We’ve not been sparing of our criticism of Gregor Townsend in this column, but it’s not enough for some. My assertion that the Scotland head coach was safe after the France win rattled one or two cages.

And yes, you have to agree that, of the face of it, half a win more in this Six Nations than 2019 is pretty limited progress, especially considering the season also contains a failure to reach the last eight of the World Cup.

But the reality is Townsend’s position is strong now, for at least the last full year of his existing contract. Defeat to Italy and France would have done for him, but both games were won, and there was to be no “blip” in Cardiff.

He can point to the restructured defence and scrummage, how close Scotland came against Ireland and England, and signs the attacking flair was coming back, especially against France.

As it stands Gregor still has the best record of any Scotland coach in the pro era, and if the July tests in South Africa and New Zealand don’t survive the virus shutdown he’ll probably retain that going into 2021.

Although the opposite was surely intended, you have to say the Finn Russell affair has completely worked in Townsend’s favour.

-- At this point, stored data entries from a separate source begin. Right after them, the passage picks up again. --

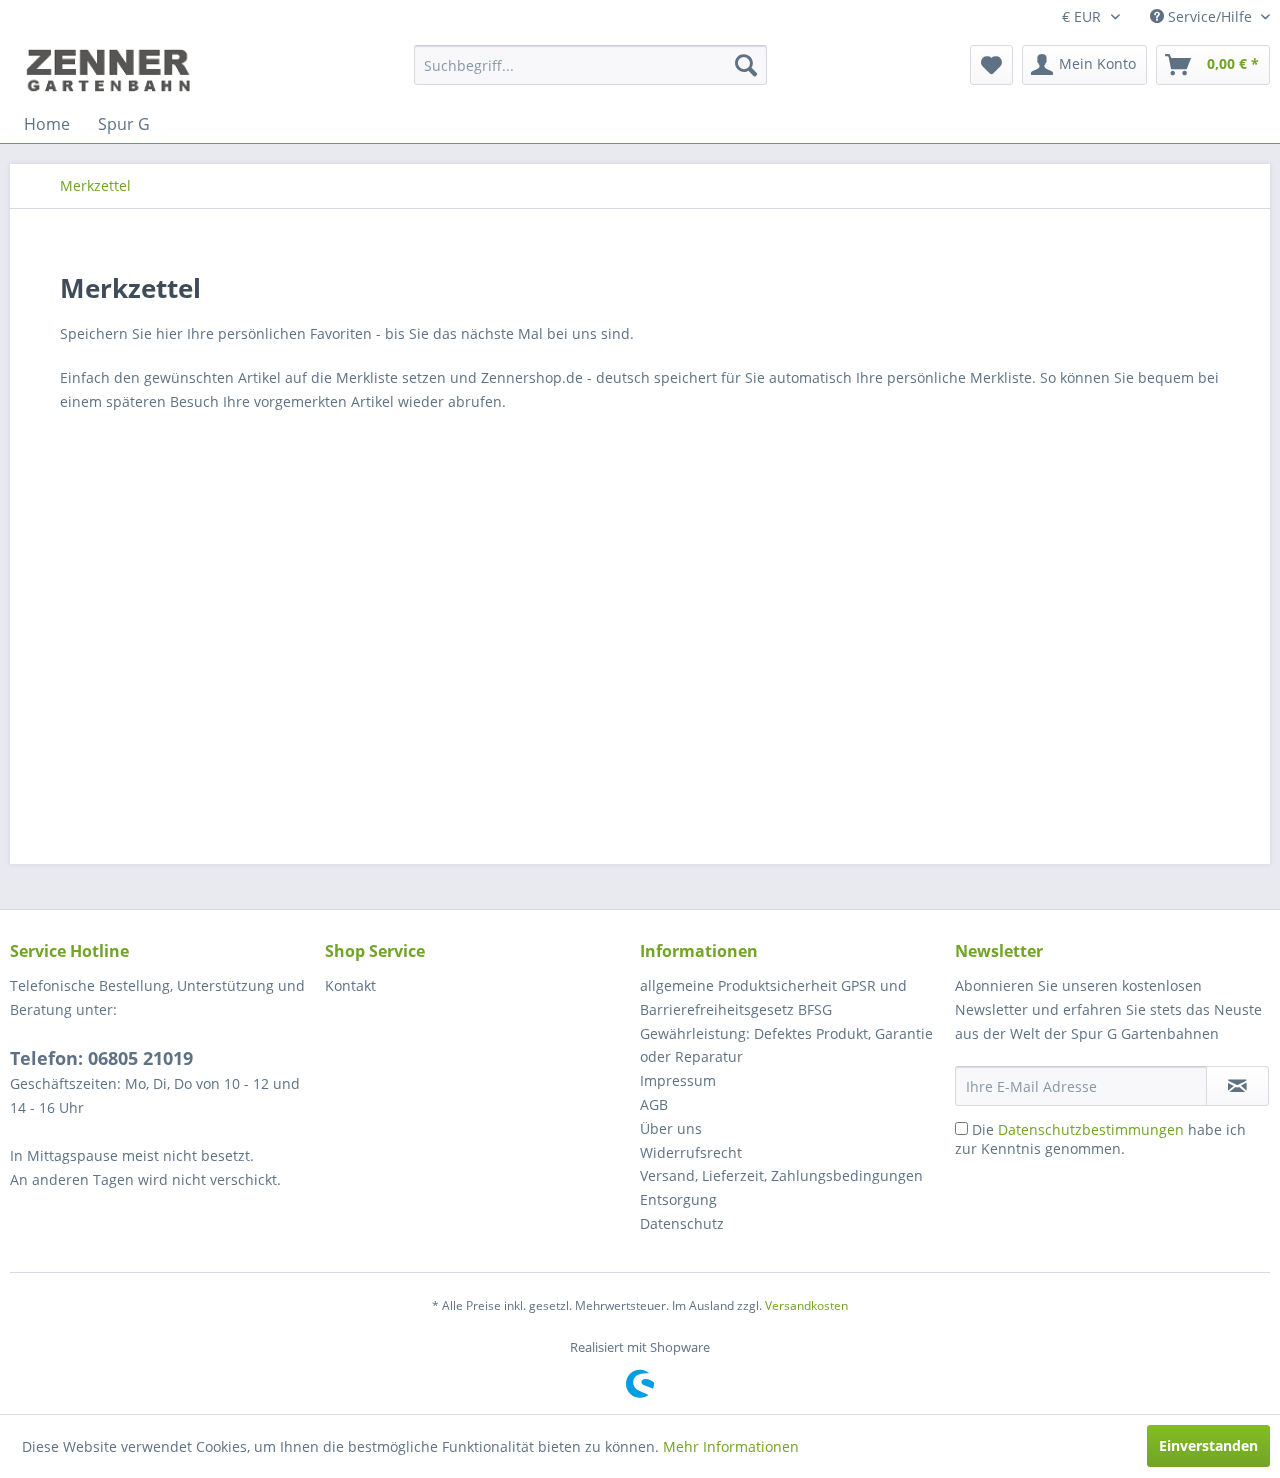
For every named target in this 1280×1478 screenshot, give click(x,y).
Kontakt (350, 985)
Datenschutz (682, 1223)
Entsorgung (678, 1199)
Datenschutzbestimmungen (1091, 1129)
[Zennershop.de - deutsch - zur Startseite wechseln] (111, 70)
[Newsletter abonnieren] (1237, 1086)
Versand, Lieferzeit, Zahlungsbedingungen (781, 1175)
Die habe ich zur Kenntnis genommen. (1100, 1139)
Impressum (678, 1080)
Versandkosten (806, 1305)
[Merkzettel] (991, 65)
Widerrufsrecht (691, 1152)
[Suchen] (746, 65)
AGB (654, 1104)
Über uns (671, 1128)
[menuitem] (590, 65)
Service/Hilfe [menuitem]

Rather than damaging Gregor’s authority, Finn’s walk-out – or omission – ultimately strengthened his hand.

One struggles to see, even after the promised chats over coffee in a Parisian cafe, how the mercurial stand-off gets back in Townsend’s plans.

The head coach clearly thinks he now has a viable alternative in Adam Hastings, and there’s even indications that the game plan minus-Finn might work long-term.

Indeed, why risk upsetting that for a known maverick and freelancer? I would, but I’m not sure Gregor agrees.